There’s a quiet magic present in all of Mia Hansen-Løve’s films. Over the past 15 years, the French writer-director has slowly established herself as one of cinema’s most unique and assured contemporary voices. Her 2021 film, Bergman Island, not only felt in many ways like Hansen-Løve’s biggest and most accessible film to date but also her most structurally effective and artistically assured. Now, two years later, Hansen-Løve has returned with One Fine Morning.
The new film has more in common with some of Hansen-Løve’s past French-language films — namely, 2014’s Things to Come — than it does with Bergman Island. Many of the biggest hallmarks of its filmmaker’s past work are present in One Fine Morning, which follows a woman who, in typical Hansen-Løve fashion, never slows down or pauses long enough to let herself think as deeply as she deserves. Coming off her recent collaborations with Isabelle Huppert and Vicky Krieps, One Fine Morning also sees Hansen-Løve direct Léa Seydoux, another one of international cinema’s brightest faces, for the first time.
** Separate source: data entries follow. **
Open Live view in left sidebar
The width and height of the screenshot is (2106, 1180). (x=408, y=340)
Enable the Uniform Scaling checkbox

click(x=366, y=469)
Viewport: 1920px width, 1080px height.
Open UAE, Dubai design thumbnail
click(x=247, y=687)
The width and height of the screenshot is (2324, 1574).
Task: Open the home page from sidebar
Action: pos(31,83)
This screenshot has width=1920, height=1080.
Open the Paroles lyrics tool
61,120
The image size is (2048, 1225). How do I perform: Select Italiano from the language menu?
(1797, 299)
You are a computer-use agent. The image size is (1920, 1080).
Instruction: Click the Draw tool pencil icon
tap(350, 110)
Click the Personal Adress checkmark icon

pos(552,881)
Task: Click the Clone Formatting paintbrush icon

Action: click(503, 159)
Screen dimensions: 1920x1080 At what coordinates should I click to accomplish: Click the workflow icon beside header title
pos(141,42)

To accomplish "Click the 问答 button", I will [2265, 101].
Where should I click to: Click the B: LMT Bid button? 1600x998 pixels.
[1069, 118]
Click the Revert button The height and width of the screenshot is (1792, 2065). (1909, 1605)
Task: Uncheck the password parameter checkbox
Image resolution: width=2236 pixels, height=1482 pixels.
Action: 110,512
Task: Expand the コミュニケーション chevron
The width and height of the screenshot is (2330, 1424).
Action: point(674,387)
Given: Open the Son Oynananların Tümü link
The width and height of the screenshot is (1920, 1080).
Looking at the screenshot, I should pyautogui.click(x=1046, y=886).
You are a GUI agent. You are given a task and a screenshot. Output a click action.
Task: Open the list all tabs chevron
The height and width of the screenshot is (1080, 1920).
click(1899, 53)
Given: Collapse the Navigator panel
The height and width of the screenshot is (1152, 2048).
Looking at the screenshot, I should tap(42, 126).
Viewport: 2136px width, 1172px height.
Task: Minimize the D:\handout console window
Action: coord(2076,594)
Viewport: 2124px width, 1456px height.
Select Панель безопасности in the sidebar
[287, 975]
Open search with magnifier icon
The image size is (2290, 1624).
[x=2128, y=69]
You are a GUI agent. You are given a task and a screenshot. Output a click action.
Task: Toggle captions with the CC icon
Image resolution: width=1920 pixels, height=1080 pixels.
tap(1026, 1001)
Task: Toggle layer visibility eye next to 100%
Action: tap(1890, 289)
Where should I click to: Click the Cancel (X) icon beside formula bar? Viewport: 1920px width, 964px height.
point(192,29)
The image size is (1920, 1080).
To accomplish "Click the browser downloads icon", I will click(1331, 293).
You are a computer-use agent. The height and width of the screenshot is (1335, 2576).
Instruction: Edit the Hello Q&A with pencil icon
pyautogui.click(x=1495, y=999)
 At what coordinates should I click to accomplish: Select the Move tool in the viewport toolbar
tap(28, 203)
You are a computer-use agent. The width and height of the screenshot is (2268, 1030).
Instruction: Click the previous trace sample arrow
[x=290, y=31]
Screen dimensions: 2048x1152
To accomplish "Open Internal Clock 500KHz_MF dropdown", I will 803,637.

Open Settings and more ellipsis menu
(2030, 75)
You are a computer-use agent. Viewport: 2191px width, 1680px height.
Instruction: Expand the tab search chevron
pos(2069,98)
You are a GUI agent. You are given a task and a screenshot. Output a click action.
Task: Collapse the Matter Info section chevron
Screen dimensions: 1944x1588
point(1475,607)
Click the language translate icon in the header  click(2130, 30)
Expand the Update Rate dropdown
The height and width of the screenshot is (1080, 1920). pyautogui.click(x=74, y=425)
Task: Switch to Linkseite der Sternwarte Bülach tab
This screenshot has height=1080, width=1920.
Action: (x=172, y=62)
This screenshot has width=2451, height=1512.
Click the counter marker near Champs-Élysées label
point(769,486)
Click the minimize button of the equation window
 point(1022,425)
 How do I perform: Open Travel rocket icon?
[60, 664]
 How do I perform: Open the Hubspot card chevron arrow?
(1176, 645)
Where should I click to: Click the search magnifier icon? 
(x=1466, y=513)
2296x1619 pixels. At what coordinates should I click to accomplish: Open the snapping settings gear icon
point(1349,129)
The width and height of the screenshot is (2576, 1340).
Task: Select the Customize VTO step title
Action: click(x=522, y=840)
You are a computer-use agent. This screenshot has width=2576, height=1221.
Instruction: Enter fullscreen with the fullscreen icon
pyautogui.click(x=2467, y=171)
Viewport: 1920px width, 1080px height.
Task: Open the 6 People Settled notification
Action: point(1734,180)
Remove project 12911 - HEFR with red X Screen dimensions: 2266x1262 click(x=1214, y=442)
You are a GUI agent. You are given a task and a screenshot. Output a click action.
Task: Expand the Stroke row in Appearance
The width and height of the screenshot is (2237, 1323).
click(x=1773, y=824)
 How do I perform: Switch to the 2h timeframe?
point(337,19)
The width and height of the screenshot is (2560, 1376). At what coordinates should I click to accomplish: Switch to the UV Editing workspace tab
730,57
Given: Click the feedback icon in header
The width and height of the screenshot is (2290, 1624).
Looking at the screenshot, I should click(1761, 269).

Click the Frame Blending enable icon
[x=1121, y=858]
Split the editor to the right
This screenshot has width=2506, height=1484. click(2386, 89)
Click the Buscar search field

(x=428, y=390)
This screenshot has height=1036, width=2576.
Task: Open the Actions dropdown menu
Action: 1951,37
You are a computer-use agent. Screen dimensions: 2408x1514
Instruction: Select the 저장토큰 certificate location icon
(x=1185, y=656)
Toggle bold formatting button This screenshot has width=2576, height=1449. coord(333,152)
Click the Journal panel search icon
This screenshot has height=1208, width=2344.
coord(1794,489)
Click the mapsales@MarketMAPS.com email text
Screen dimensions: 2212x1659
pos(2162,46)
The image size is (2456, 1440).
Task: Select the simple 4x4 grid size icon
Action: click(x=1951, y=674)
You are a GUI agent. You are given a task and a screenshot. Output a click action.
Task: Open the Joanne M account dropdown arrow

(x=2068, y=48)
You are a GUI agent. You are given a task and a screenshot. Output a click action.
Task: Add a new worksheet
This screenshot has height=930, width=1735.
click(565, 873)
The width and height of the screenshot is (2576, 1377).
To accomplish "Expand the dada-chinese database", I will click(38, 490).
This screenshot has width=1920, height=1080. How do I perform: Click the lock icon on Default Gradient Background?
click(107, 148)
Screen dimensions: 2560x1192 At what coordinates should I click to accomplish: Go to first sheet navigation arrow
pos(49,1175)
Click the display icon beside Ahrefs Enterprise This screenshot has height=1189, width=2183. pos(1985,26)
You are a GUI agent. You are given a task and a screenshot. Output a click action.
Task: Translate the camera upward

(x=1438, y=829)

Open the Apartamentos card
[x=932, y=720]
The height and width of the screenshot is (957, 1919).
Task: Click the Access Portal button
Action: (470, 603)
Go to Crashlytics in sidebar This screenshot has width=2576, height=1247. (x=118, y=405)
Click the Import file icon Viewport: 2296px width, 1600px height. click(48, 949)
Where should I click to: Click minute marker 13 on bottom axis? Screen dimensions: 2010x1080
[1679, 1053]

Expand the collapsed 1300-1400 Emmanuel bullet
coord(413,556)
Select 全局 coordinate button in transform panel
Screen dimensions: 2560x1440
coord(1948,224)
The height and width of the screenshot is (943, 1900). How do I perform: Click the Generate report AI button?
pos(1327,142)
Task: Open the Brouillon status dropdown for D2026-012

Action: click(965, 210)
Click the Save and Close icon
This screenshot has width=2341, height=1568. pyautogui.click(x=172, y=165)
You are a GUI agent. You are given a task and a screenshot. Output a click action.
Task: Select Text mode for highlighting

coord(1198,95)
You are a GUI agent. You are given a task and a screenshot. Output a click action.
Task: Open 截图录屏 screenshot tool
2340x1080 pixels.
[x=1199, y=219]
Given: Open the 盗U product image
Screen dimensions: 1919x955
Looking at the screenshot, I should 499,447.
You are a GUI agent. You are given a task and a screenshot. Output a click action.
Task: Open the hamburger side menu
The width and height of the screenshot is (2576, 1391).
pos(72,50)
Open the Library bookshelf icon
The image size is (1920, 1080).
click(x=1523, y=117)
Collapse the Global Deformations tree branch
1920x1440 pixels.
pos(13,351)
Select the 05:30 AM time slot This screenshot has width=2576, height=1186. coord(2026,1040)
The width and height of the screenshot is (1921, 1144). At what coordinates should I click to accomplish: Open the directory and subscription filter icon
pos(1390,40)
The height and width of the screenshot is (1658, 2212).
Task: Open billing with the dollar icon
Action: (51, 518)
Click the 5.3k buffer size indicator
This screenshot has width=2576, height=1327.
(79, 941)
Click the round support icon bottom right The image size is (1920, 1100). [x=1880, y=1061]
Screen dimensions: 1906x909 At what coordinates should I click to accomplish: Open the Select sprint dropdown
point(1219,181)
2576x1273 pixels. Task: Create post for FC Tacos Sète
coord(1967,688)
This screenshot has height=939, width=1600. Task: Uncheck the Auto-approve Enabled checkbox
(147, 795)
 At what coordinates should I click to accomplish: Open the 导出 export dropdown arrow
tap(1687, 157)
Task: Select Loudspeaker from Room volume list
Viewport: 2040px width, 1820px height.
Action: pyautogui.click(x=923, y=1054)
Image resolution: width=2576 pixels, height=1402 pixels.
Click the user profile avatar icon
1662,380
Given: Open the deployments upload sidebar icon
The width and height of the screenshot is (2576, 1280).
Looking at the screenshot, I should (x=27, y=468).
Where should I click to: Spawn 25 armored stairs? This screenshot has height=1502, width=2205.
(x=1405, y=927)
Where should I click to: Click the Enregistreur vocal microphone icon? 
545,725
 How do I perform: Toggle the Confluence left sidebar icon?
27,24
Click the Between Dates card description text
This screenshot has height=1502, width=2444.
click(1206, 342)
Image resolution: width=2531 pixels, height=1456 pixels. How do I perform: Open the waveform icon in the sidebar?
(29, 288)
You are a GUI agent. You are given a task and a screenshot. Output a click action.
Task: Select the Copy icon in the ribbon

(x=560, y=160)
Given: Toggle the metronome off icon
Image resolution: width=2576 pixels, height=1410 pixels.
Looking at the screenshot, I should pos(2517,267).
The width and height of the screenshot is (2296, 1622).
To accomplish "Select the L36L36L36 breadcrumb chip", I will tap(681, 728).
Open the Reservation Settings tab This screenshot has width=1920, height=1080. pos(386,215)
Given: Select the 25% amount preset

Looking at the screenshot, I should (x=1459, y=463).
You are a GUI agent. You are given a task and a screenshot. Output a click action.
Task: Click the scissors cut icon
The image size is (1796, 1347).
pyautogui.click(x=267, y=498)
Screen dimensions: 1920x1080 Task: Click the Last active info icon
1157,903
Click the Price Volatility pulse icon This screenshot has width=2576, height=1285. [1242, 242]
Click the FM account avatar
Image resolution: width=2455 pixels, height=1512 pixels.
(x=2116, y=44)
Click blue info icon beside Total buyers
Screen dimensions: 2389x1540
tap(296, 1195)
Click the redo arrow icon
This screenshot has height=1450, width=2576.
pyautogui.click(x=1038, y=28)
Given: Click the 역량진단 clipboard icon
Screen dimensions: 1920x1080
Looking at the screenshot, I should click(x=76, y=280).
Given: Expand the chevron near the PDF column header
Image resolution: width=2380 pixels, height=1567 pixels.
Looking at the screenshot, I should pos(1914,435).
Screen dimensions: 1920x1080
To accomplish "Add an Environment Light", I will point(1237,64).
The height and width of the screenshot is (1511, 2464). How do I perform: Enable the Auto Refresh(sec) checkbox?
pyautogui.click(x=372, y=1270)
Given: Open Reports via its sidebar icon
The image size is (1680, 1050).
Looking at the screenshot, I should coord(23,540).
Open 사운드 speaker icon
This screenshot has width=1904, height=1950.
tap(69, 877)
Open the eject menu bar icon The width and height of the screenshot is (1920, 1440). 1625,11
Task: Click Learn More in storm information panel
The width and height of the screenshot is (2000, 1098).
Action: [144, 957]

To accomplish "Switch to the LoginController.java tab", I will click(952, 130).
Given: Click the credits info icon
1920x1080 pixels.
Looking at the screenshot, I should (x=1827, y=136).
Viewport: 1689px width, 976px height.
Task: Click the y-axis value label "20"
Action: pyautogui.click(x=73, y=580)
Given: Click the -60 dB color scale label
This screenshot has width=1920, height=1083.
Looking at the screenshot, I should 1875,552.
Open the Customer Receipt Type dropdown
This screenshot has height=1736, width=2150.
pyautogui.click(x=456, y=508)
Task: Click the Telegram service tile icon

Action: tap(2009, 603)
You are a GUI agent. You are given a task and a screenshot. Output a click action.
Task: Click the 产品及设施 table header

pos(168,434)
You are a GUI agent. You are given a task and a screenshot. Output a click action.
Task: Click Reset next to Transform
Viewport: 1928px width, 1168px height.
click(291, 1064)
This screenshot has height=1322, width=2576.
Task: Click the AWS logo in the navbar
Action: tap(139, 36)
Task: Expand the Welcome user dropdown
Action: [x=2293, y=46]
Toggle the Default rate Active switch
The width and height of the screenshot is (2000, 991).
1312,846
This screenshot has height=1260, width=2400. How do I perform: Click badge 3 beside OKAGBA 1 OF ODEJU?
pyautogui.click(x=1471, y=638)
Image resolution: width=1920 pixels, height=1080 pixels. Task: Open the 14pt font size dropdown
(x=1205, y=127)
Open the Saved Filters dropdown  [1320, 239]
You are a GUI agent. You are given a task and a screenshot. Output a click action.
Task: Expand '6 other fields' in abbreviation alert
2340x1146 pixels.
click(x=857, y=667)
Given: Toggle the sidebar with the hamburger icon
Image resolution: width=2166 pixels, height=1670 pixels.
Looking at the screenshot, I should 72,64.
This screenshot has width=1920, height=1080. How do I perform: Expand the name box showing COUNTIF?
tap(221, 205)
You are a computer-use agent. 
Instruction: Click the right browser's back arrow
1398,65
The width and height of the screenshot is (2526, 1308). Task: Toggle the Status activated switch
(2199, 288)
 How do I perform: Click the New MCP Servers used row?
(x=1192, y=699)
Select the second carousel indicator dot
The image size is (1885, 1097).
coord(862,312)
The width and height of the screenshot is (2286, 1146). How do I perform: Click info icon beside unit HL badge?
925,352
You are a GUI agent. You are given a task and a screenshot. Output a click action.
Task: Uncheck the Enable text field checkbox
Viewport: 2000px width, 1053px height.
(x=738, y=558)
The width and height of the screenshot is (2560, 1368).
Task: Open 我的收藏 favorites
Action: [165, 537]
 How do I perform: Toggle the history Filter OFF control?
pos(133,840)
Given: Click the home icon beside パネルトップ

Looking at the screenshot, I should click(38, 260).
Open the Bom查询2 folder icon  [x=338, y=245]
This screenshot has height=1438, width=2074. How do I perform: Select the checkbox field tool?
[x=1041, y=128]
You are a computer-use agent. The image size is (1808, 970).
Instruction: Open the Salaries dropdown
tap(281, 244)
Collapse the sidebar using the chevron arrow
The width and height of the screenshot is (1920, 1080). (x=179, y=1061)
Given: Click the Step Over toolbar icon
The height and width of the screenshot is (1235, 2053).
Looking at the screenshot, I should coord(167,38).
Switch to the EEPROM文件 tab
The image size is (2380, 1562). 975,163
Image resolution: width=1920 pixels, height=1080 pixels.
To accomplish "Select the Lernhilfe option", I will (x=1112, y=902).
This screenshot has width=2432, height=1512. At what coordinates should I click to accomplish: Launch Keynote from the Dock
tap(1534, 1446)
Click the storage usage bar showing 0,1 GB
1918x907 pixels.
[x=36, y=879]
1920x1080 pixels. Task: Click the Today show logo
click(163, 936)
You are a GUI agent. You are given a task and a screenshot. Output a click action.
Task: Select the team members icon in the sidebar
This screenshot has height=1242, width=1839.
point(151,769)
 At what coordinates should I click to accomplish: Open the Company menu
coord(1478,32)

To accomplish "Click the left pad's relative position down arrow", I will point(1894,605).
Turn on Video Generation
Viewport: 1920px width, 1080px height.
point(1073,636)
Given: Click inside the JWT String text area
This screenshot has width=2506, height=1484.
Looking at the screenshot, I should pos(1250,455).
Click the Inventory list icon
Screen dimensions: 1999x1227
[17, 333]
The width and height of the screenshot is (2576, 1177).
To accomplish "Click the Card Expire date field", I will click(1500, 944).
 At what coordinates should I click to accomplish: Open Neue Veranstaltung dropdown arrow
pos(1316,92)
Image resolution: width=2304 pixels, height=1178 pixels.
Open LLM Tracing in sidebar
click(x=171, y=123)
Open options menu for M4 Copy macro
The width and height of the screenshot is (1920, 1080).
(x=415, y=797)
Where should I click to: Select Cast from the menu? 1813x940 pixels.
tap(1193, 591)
While the film isn’t quite as thematically or stylistically impactful as Bergman Island, Seydoux’s fearless lead performance grounds it in an emotional space that proves to be far more expansive than it may initially appear.
Seydoux stars in One Fine Morning as Sandra Kienzler, a professional translator and single mother who spends most of her days worrying about and caring for her elderly father, Georg (Pascal Greggory), who has been crippled by a neuro-degenerative disease that has robbed him of his sight and cognitive abilities.